As reports emerge of a growing protest death toll, and images show bodies piled outside a morgue, Trump said Tehran indicated its willingness to talk.
“The leaders of Iran called” yesterday, Trump told reporters aboard Air Force One, adding that “a meeting is being set up... They want to negotiate.”
He added, however, that “we may have to act before a meeting.”
The US-based Center for Human Rights in Iran (CHRI) said it had received “eyewitness accounts and credible reports indicating that hundreds of protesters have been killed across Iran during the current Internet shutdown.”
“A massacre is unfolding,” it said.
The Norway-based NGO Iran Human Rights (IHR) said it confirmed the killing of at least 192 protesters but that the actual toll could be much higher.
“Unverified reports indicate that at least several hundreds, and according to some sources, more than 2,000 people may have been killed,” said IHR.
More than 2,600 protesters have been arrested, IHR estimates.
A video circulating on Sunday showed dozens of bodies accumulating outside a morgue south of Tehran.
The footage, geolocated by AFP to Kahrizak, showed bodies wrapped in black bags, with what appeared to be grieving relatives searching for loved ones.
- Near paralysis -
In Tehran, an AFP journalist described a city in a state of near paralysis.
The price of meat has nearly doubled since the start of the protests, and many shops are closed. Those that do open must close at around 4:00 or 5:00 pm, when security forces deploy en masse.
There were fewer videos showing protests on social media Sunday, but it was not clear to what extent that was due to the Internet shutdown.
One widely shared video showed protesters again gathering in the Pounak district of Tehran shouting slogans in favor of the ousted monarchy.

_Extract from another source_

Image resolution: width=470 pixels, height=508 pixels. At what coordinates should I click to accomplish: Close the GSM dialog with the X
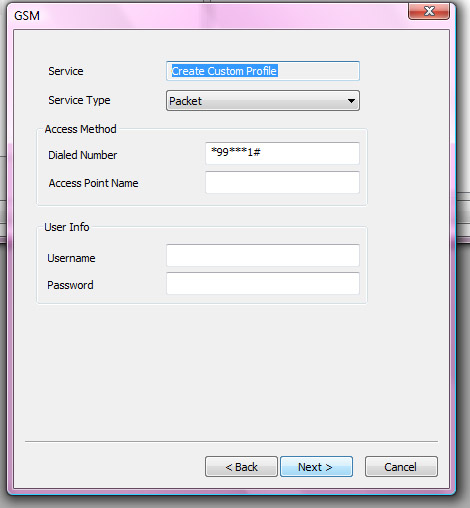pyautogui.click(x=429, y=11)
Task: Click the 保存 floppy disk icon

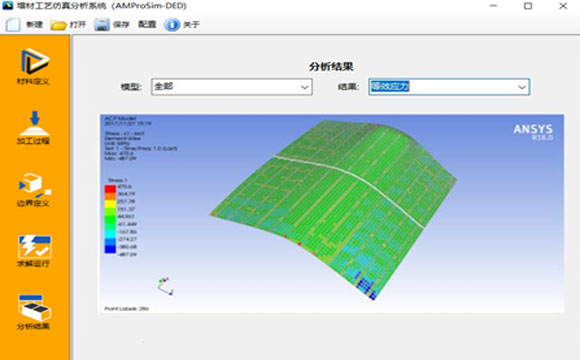Action: point(101,25)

The protests have become one of the biggest challenges to the rule of supreme leader Ayatollah Ali Khamenei, 86, coming in the wake of Israel’s 12-day war against the Islamic republic in June, which was backed by the United States.
State TV has aired images of burning buildings, including a mosque, as well as funeral processions for security personnel.
But after three days of mass actions, state outlets were at pains to present a picture of calm returning, broadcasting images of smooth-flowing traffic on Sunday. Tehran Governor Mohammad-Sadegh Motamedian insisted in televised comments that “the number of protests is decreasing.”
The Iranian government on Sunday declared three days of national mourning for “martyrs” including members of the security forces killed.
President Masoud Pezeshkian also urged Iranians to join a “national resistance march” Monday to denounce the violence.
In response to Trump’s repeated threats to intervene, Iran’s parliament speaker Mohammad Bagher Ghalibaf said Iran would hit back, calling US military and shipping “legitimate targets” in comments broadcast by state TV.
- ‘Stand with the people’ -
Reza Pahlavi, the US-based son of Iran’s ousted shah, who has emerged as an anti-government figurehead, said he was prepared to return to the country and lead a democratic transition.
“I’m already planning on that,” he told Fox News on Sunday.
He later urged Iran’s security forces and government workers to join the demonstrators.
“Employees of state institutions, as well as members of the armed and security forces, have a choice: stand with the people and become allies of the nation, or choose complicity with the murderers of the people,” he said in a social media post.
He also urged protesters to replace the flags outside of Iranian embassies.
“The time has come for them to be adorned with Iran’s national flag,” he said.
The ceremonial, pre-revolution flag has become an emblem of the global rallies that have mushroomed in support of Iran’s demonstrators.
In London, protesters managed over the weekend to swap out the Iranian embassy flag, hoisting in its place the tri-colored banner used under the last shah.